━━━ Data supplied

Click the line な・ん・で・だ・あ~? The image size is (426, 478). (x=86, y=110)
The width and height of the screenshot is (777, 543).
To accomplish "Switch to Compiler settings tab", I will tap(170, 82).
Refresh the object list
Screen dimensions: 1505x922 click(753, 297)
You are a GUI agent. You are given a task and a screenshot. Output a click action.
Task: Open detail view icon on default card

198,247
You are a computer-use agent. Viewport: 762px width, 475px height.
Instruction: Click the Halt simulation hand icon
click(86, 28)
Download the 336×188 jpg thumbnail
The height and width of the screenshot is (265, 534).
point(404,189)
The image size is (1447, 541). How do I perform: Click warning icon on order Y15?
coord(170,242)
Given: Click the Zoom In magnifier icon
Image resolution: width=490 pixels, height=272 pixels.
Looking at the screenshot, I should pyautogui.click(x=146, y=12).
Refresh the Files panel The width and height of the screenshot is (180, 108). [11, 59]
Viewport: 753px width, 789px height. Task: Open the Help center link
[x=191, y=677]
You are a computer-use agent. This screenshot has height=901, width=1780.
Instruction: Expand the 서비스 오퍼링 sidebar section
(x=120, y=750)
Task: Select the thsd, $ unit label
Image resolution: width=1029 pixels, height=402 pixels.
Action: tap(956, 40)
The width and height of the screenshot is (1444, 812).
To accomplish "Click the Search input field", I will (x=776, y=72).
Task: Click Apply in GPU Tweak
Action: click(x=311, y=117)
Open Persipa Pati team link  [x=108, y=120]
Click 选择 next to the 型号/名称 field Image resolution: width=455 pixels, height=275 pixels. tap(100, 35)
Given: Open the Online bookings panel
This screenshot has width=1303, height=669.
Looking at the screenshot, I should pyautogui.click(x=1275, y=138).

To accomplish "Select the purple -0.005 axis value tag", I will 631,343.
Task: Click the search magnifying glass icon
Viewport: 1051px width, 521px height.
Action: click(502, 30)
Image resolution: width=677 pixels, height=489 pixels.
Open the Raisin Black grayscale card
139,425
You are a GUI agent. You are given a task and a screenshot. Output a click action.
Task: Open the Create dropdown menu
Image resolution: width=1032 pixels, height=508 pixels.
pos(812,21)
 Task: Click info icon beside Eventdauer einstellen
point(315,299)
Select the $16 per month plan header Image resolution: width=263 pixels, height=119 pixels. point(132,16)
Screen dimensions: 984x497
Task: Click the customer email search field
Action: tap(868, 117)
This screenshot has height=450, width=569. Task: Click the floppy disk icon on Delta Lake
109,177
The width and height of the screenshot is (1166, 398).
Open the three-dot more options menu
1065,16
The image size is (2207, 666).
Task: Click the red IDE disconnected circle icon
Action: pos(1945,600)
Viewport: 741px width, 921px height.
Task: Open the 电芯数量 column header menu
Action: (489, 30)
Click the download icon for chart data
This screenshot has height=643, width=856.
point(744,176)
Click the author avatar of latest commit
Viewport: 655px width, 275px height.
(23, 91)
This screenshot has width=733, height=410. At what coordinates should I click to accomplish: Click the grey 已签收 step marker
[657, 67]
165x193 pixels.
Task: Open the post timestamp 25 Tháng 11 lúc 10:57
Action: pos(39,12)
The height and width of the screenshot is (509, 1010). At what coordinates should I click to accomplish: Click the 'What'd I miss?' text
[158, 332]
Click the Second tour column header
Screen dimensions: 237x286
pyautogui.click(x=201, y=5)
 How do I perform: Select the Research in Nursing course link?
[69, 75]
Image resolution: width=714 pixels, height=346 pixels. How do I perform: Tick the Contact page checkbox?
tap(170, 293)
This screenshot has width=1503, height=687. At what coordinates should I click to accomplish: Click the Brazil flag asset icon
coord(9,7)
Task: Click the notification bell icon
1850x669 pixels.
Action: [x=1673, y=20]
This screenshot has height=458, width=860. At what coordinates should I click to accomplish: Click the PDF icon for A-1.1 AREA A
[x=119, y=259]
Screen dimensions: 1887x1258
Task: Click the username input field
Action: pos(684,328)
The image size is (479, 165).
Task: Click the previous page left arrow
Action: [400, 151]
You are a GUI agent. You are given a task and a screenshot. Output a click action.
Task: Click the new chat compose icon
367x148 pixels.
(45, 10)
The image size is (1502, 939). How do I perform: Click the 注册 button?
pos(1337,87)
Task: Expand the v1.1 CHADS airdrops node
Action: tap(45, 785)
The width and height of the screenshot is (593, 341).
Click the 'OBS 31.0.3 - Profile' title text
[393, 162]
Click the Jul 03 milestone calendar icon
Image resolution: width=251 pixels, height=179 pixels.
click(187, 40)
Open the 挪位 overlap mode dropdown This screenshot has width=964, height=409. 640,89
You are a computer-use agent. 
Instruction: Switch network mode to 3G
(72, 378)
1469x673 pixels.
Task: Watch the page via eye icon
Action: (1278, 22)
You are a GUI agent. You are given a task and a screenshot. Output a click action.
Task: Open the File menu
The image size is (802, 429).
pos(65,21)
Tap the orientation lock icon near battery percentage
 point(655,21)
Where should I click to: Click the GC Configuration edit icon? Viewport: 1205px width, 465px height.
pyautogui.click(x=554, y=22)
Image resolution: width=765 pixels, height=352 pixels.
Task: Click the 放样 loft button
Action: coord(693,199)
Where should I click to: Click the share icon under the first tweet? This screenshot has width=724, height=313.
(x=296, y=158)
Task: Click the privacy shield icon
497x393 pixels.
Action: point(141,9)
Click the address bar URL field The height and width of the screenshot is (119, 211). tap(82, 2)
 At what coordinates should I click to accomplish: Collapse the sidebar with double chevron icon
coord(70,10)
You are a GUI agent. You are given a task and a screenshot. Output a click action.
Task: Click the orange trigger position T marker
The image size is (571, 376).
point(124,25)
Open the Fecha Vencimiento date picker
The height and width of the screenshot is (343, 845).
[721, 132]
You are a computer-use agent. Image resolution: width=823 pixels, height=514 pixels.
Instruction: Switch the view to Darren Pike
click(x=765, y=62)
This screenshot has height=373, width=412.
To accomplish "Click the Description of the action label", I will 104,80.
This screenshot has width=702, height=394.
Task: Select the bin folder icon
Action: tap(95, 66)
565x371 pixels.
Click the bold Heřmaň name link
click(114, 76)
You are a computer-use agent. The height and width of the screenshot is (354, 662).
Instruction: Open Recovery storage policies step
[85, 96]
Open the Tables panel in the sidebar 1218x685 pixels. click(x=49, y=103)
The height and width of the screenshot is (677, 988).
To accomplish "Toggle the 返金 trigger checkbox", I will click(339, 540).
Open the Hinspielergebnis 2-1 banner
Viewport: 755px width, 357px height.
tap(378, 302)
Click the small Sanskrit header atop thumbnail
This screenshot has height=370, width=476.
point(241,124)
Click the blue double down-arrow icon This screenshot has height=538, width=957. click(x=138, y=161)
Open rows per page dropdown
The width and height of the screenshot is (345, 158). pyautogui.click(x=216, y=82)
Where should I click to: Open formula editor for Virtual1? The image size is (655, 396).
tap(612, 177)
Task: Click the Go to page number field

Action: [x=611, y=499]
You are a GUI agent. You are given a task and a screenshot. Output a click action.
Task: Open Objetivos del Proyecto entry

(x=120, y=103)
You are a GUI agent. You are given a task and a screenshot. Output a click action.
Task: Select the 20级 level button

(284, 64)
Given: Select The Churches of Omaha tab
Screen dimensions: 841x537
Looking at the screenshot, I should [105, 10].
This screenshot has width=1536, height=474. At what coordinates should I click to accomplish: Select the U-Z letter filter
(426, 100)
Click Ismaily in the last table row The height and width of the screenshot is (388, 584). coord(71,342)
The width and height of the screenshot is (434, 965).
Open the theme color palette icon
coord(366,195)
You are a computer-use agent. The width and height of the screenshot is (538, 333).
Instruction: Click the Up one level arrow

━━━━━━

### Exercise
Check each line of the data above for the word "computer" and copy the ones where it is found.

### Written reply
You are a computer-use agent. Viewport: 762px width, 475px height.
You are a computer-use agent. This screenshot has height=901, width=1780.
You are a computer-use agent. 
You are a computer-use agent. Image resolution: width=823 pixels, height=514 pixels.
You are a computer-use agent. The height and width of the screenshot is (354, 662).
You are a computer-use agent. The width and height of the screenshot is (538, 333).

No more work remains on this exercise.